**Text segment**

If there is a recombination event which happened in the first four timepoints, maybe we can see the selective effects of these recombinants. Could give some indication of the evolutionary value of the recombinations, and as to how much recombination is enriched by selective recombinants.

What does the diversity at finer scales look like in the flask/between flasks?

Would be interesting to look at subspecies abundances, to see if there is a lot more diversity there as well. Could take 16s or something and try to use a minimal clustering/cluster free approach. Would need some checks here like distance from large types, and correlation across timepoints.

What does the ecological dynamics look like?

Once we have something that looks like abundances of types, we could try to look at the dynamics. Could do so on multiple scales of clustering, to see how much substructure there is in the population. Things to look at would include correlations between relative abundances.

We could also possibly try to indirectly figure out how the gene content of different types has changed by the end of the evolution. We could take the first few timepoints and see what reads that map to genes are correlated with what OTUs. If there are some OTUs which have the same ratio with hits to a gene consistently over a few timepoints, then we can say that the gene is probably only present in the OTU. We can then

Some technical challenges which will have to be overcome for some of these questions:

How can we estimate relative abundances from the metagenomics data?

**Try it**
Answer these questions from the notes on recombination and diversity:
(a) Which two checks do the notes say would be needed when looking at subspecies abundances?
(b) At what scales do the notes propose looking at the dynamics, and why?
(c) What pattern would suggest that a gene is probably present only in a particular OTU?

**Exercise data**
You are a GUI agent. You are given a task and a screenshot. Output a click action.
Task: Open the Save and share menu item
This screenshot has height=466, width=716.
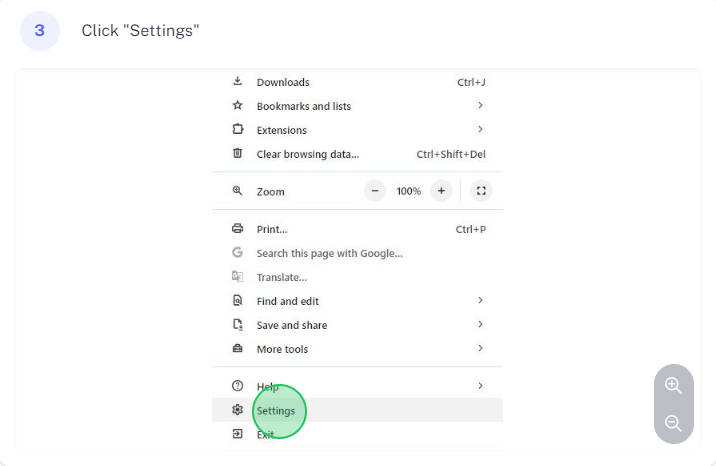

**Solution**
(a) Distance from large types, and correlation across timepoints.
(b) On multiple scales of clustering, to see how much substructure there is in the population.
(c) An OTU keeping the same ratio with hits to that gene consistently over a few timepoints.